> _DO THIS_
Copy out the lines below word for word, leaving out the pictures.

BEGIN RECORDS FOR THIS EXERCISE

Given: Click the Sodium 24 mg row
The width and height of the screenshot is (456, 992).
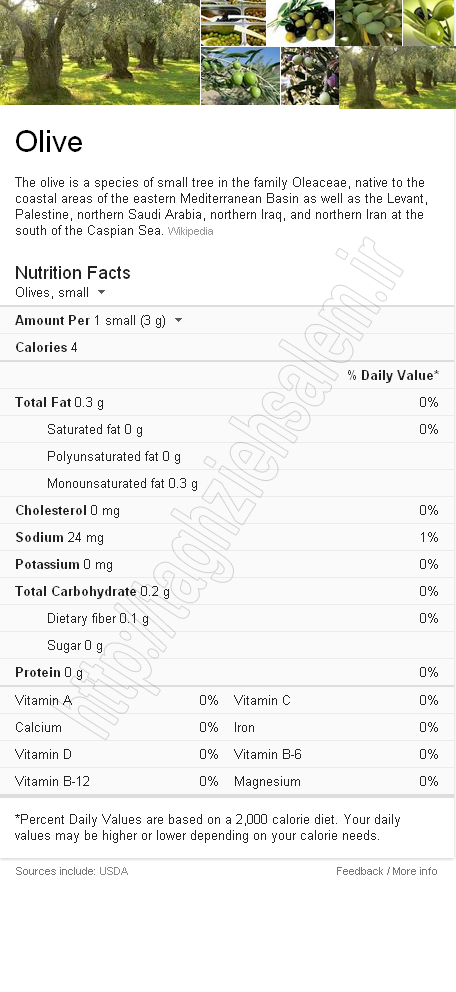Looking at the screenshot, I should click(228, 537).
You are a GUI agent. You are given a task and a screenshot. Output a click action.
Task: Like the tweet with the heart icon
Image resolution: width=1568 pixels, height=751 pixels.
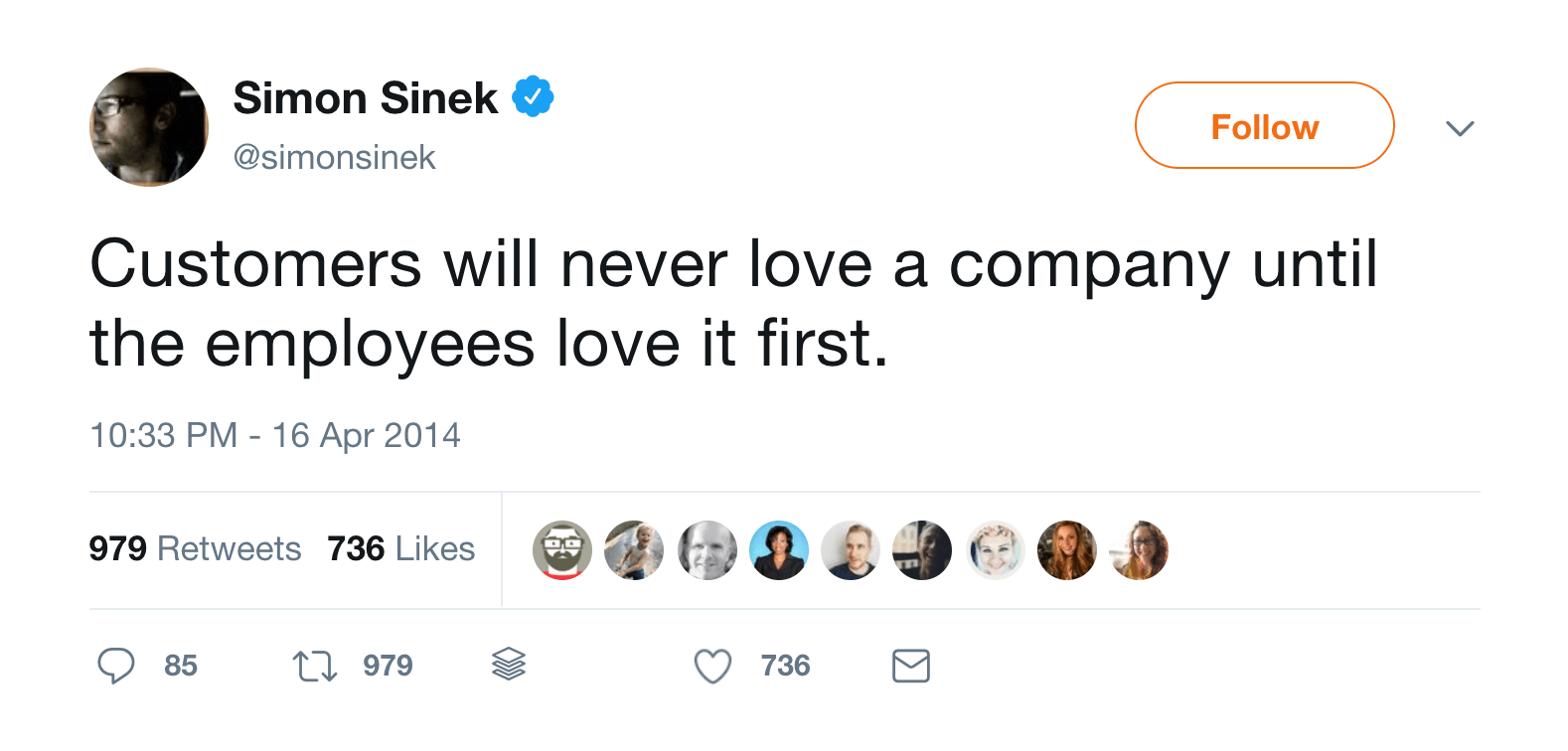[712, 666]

END RECORDS FOR THIS EXERCISE

> _SOLVED PROBLEM_
Given: Click the Sodium 24 mg row
The width and height of the screenshot is (456, 992).
Looking at the screenshot, I should click(228, 537).
You are a GUI agent. You are given a task and a screenshot. Output a click action.
Task: Like the tweet with the heart icon
Image resolution: width=1568 pixels, height=751 pixels.
[712, 666]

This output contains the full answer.